|Jul 28, 2011 --
Outline of Need:
The cost of running electric power to the greenhouse that supplies produce to Boulder’s Hell’s Backbone Grill was prohibitive. Providing power to the greenhouse was necessary to extend the useful growing season for the restaurant whose reliance on locally produced food is essential to the economy of the isolated community of Boulder, Utah.
How Rural Development Helped:
When it became apparent that installing photo voltaic panels was the most cost effective means for delivering power to the greenhouse Rural Development provided grant funds to assist with the purchase and installation of the solar panels. Rural Development recognized the important role the restaurant plays in Boulder’s economy. The extensive use of locally produced food has been a benefit to local farmers and ranchers and it helps retain more dollars in the Boulder economy. By contrast, restaurants and other businesses in small isolated communities generally buy supplies and energy from out-of-town vendors thereby sending precious dollars out of the local economy.

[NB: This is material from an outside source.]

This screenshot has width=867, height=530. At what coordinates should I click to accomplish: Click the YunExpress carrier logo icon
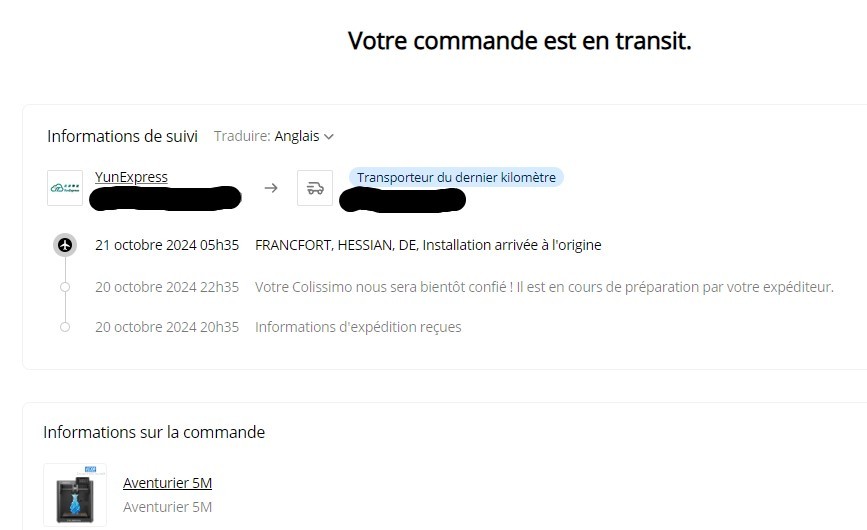click(65, 188)
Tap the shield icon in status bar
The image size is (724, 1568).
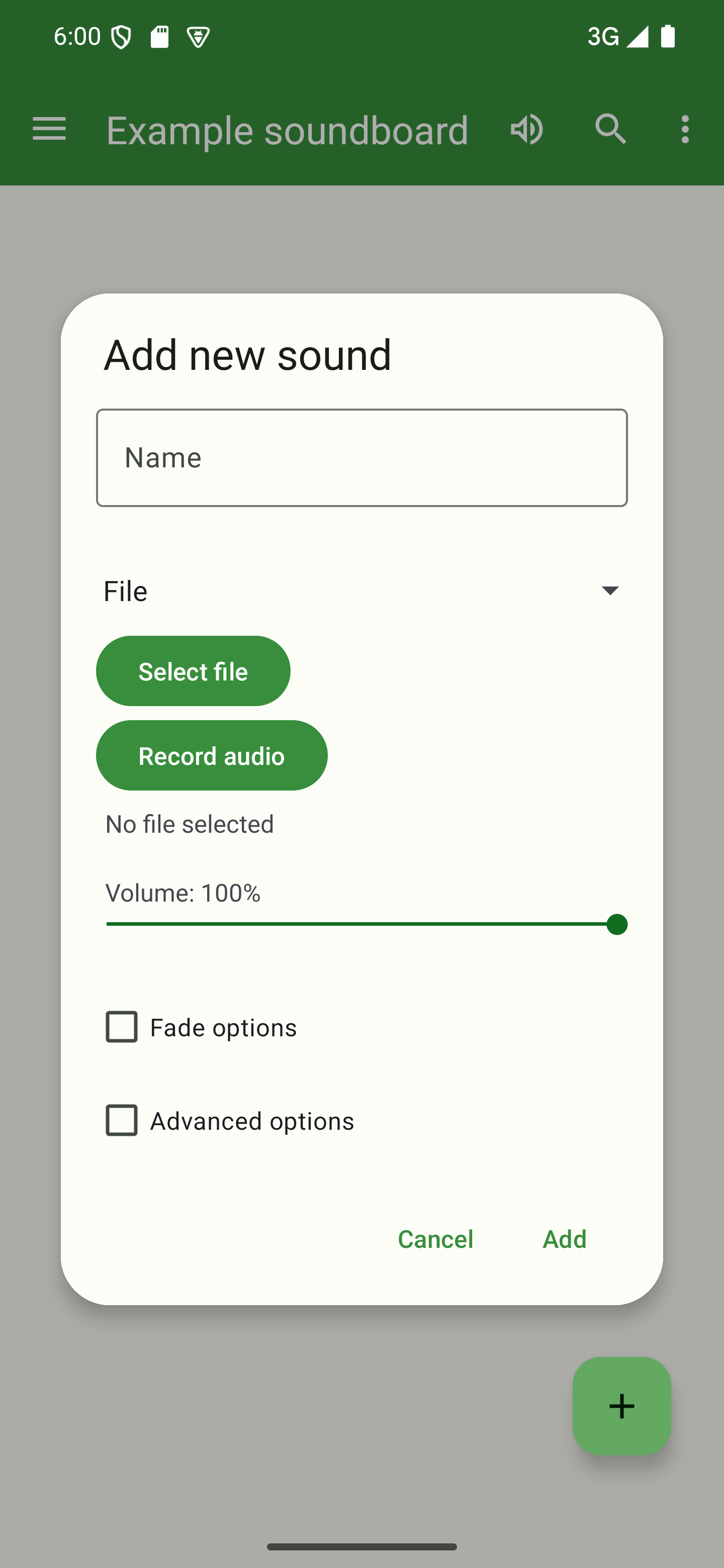pyautogui.click(x=121, y=37)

In addition to relying extensively on local farmers and ranchers, the greenhouse and small farm run by Hell’s Backbone Grill is providing internships for young people interested in learning more about local food production and organic farming techniques. The restaurant and farm support a mix of 30 full time and part time jobs in Boulder.

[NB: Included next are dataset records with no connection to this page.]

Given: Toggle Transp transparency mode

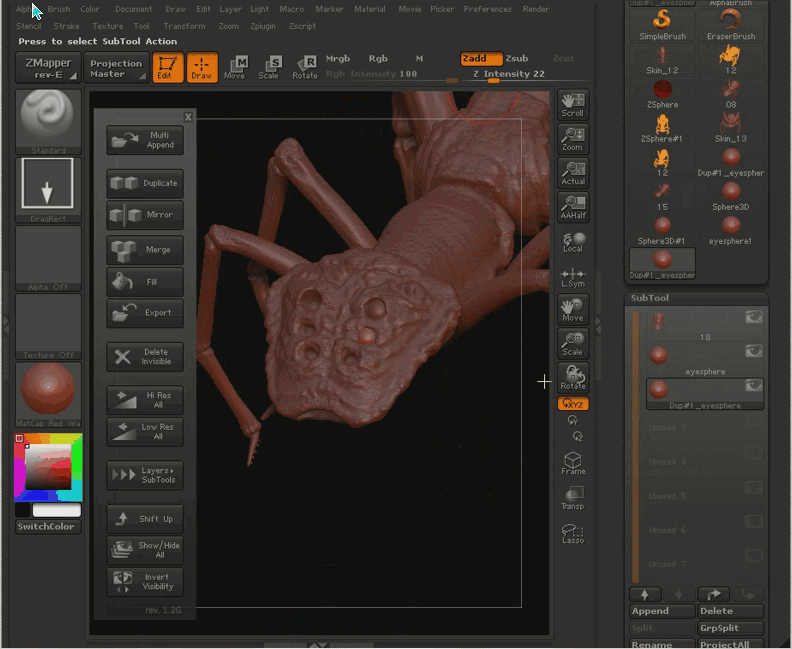Looking at the screenshot, I should (572, 498).
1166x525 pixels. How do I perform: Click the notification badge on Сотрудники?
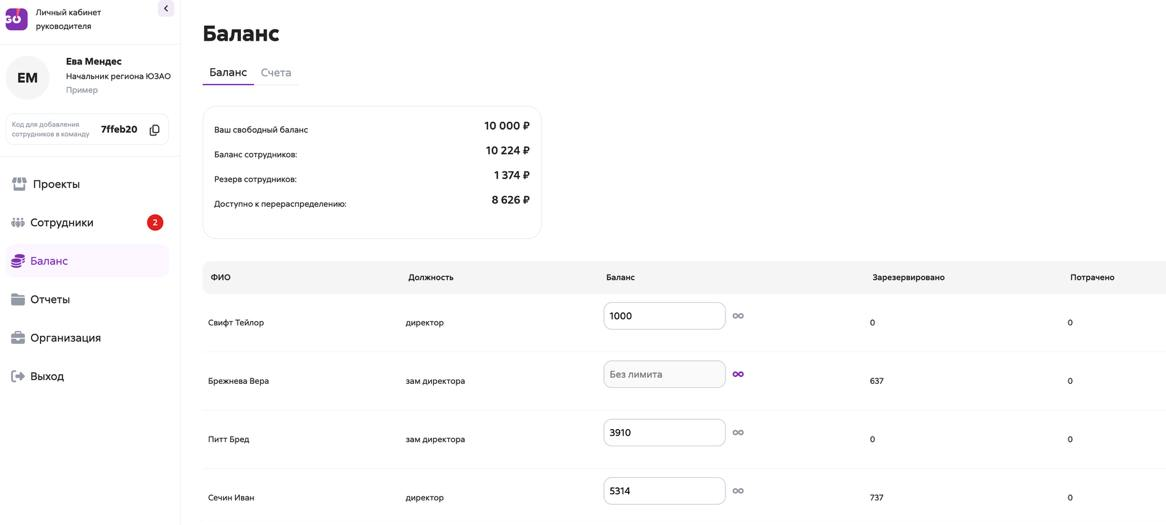[x=155, y=222]
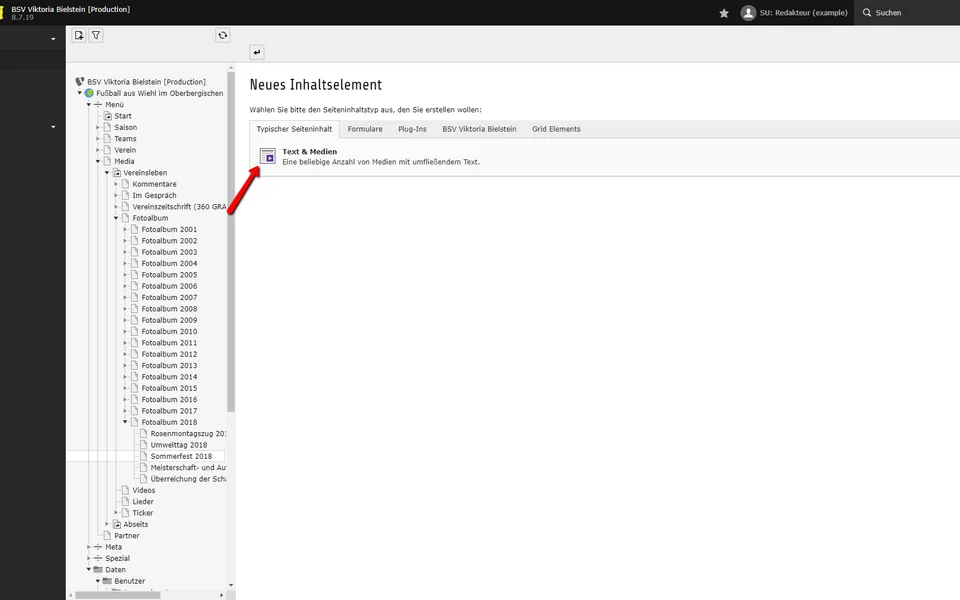The image size is (960, 600).
Task: Open the page tree filter
Action: pyautogui.click(x=96, y=35)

Blake Spaulding and Jennifer Castle operate Hell’s Backbone Grill, a restaurant that derives its name from a nearby geologic feature. Hell’s Backbone Grill has made a practice of buying most of its food supplies from local farmers and ranchers. By utilizing local food producers Hell’s Backbone is offering high quality, fresh menu items while retaining and recirculating more dollars in the local economy.